Music Features
Like many others who have briefly called Vancouver their home, former Be Good Tanyas member Jolie Holland's memories of our fair city are now little more than a hazy green blur.
The devil in Miss Jolie Holland
The Living and the Dead is a gorgeous triumph for Jolie Holland, but she still battles insecurity
For reasons that have everything to do with the demon within, Jolie Holland doesn't hear an artist hitting a high-water mark when she listens to The Living and the Dead. Instead, the 32-year-old Texas-born nomad zeroes in on the heavy hitters who, along with producer Shahzad Ismaily, are partly responsible for making her third studio album one of the year's most gorgeous triumphs.
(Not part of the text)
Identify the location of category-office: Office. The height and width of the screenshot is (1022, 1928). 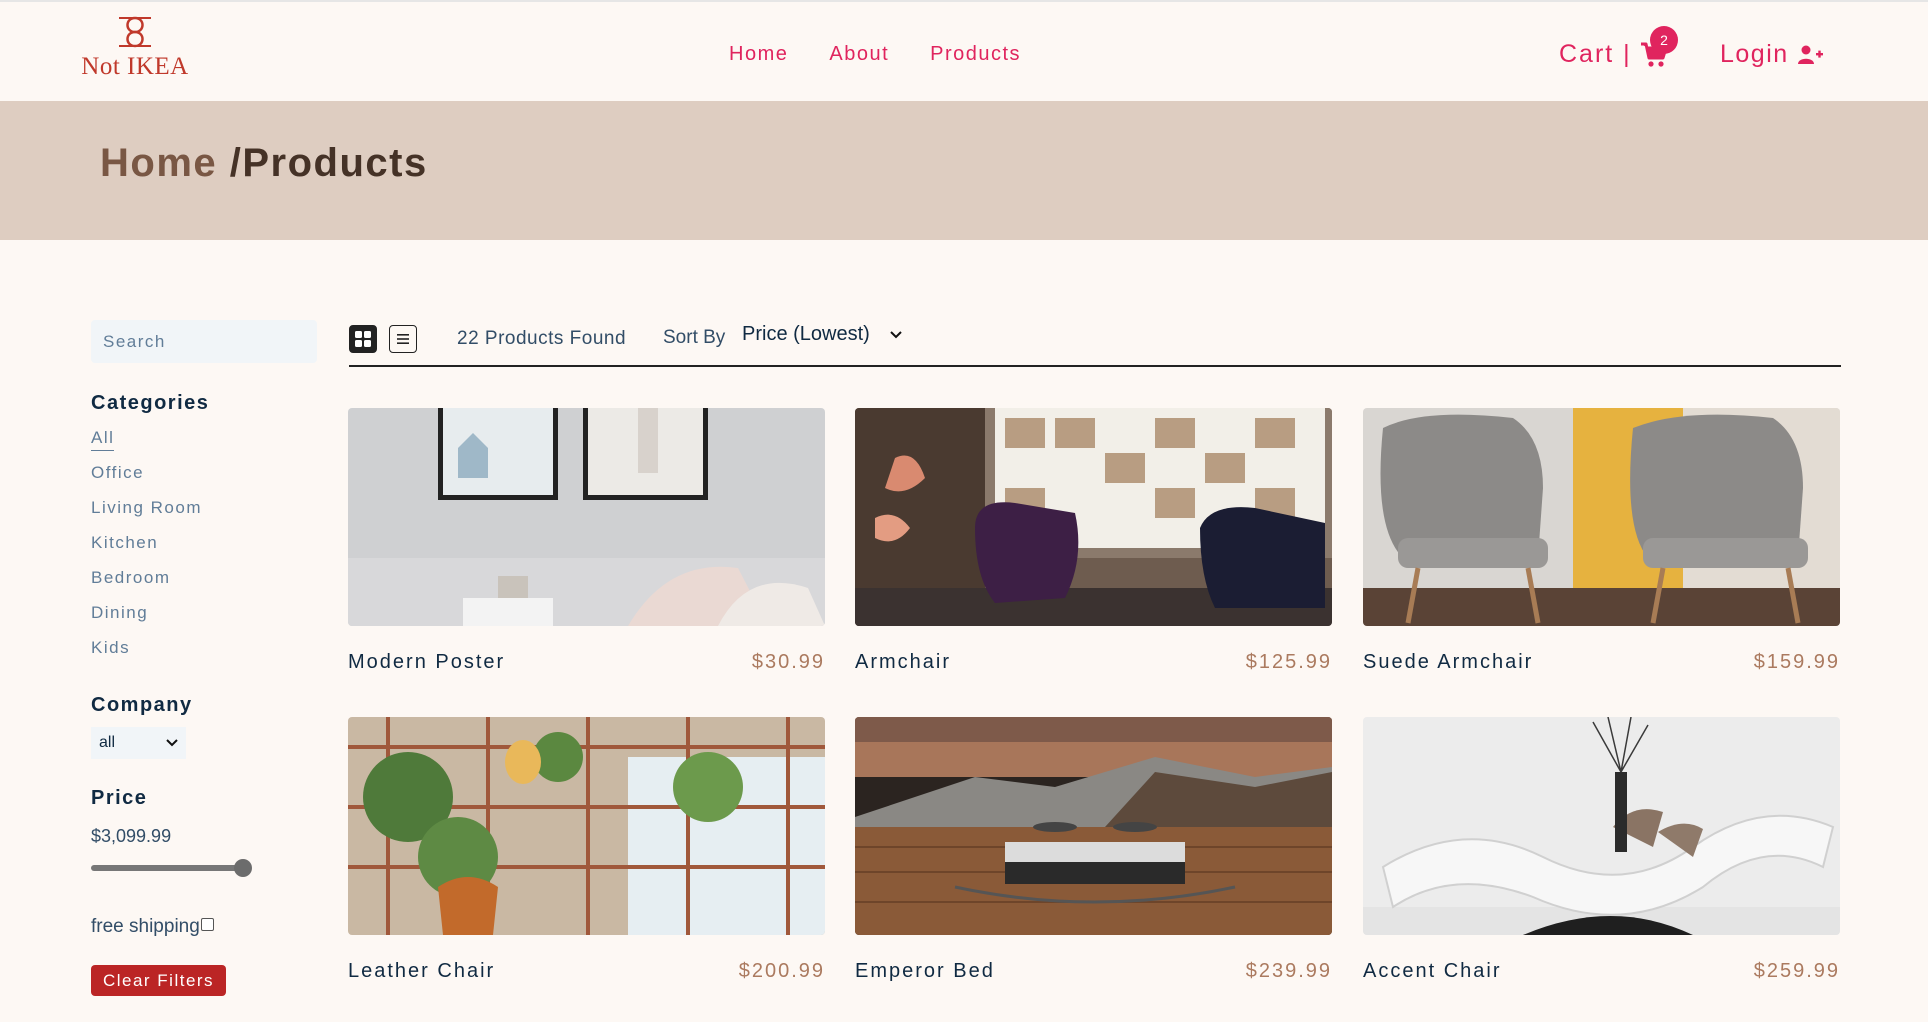
(146, 478).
"What I hear is the beautiful musicians on the record," Holland says, on the line from Portland, Oregon, where members of her touring band reside. "I hear the Marc Ribot solo on ‘Palmyra' and it totally blows my mind. The beautiful textures of M. Ward on ‘Mexico City', where he's playing pretty much all the guitars. I'll listen to ‘Fox in Its Hole' and think about the lyrical percussion that Shahzad is playing. That's kind of what it is for me on my records-I think about other people."
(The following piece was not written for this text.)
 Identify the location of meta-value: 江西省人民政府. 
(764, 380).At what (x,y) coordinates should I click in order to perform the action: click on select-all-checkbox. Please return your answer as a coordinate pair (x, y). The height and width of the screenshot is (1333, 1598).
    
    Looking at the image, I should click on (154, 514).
Tellingly, Holland seems unable to process the fact that she's the real star of The Living and the Dead, which in no way diminishes the contributions of collaborators like Ward and long-time Tom Waits sideman Ribot. That won't surprise those who have followed her career since the release of her 2003 bedroom-session debut, Catalpa. Over the course of the past half-decade, Holland has been acclaimed as a true visionary, an artist whose major fanboys range from hip-hop oddball Sage Francis to legendary iconoclast Waits. But even as the critics have gushed, with 2006's breakthrough Springtime Can Kill You making more than one top-10 list, the singer has had trouble believing her own press.
For that, you can blame what she calls "the demon". Like many of us (whether we admit it or not), Holland often finds herself at war with the self-doubting monster within. And, like many of us, there are days when that monster goes on the kind of rampage from which the only escape is reaching for the bottle or curling up in the fetal position.
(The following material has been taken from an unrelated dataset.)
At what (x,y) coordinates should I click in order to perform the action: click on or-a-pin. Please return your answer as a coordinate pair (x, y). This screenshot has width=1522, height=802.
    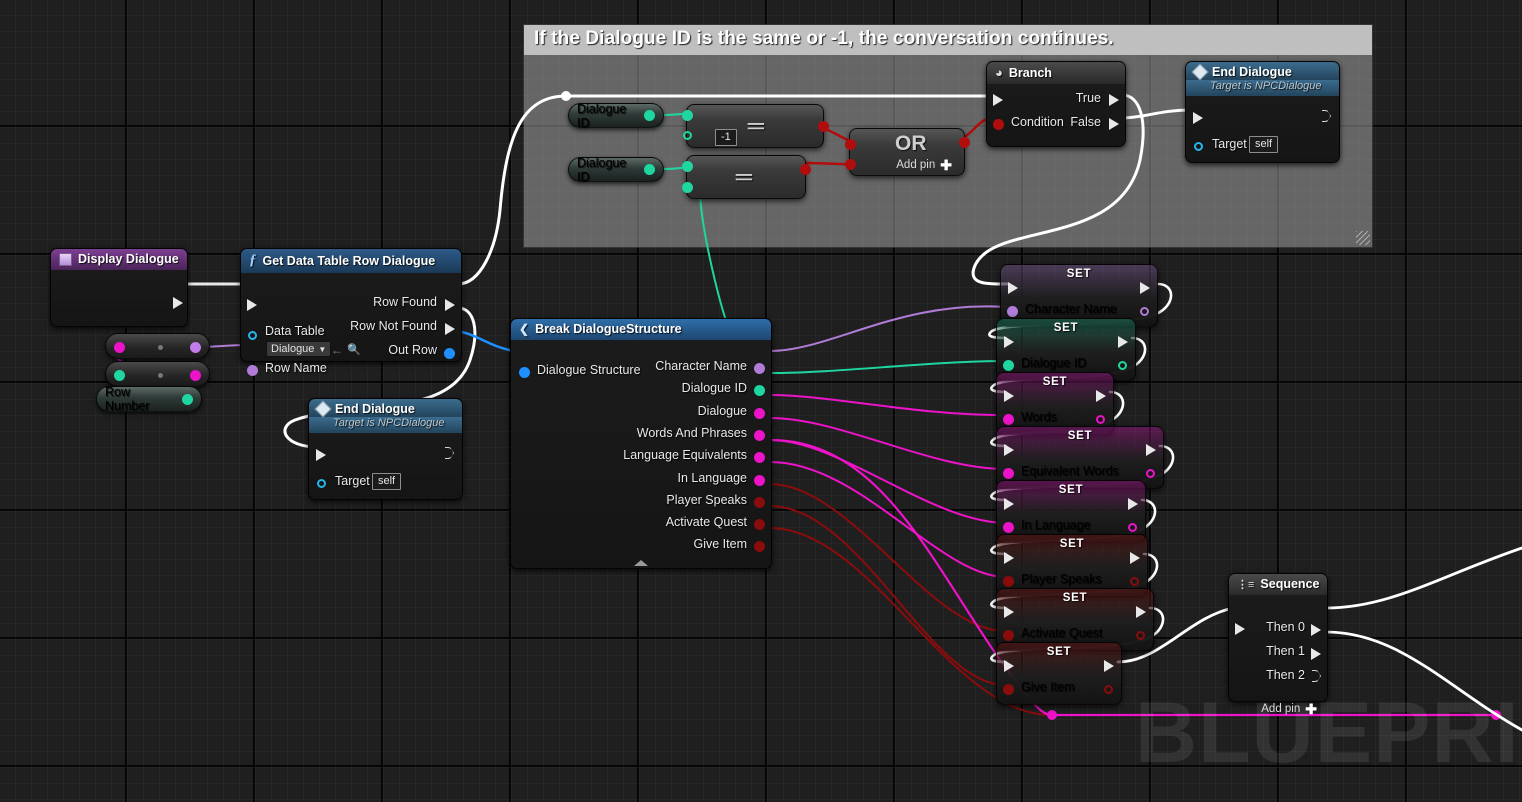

"My friends tell me all the time, ‘No fucking way, no fucking way—you are not thinking that,' " Holland says. "So, yeah, I have friends who are definitely blown away at how insecure I am. Because of that, it [the praise] doesn't affect me. The demon doesn't speak that language. It can be eating my guts, and it's like you might as well be yelling ‘Stop' at it in German. It's like, ‘What? Bon appétit.' So that Tom Waits likes my music—I can't digest that. I still get really bummed out by dumb shit."
In + out
Jolie Holland sounds off on the things that enquiring minds want to know.
On the business of making music: "There used to be just singers. Loretta Lynn wrote a couple of songs, but she was just a singer. Same with Johnny Cash. Now people are not only supposed to be a songwriter and a singer and a great performer and a bandleader, but they also have to be okay with getting their picture taken and interviews and all that stuff. You're also expected to produce. It's funny what it's all turned into."
On vices: "Even though I'm off caffeine, I still freak out in the morning. But I guess I'm like one of those smokers who doesn't smoke, yet is always going, ‘Um, hey—you got a cigarette?' I'm always drinking other people's coffee."
On dealing with backing musicians: "One thing I learned from Springtime is keeping things open so that other people can add things to the songs. Then all you have to do is go, ‘No, we need more Björk—make it weirder.' So I don't get attached to any particular presentation of the songs."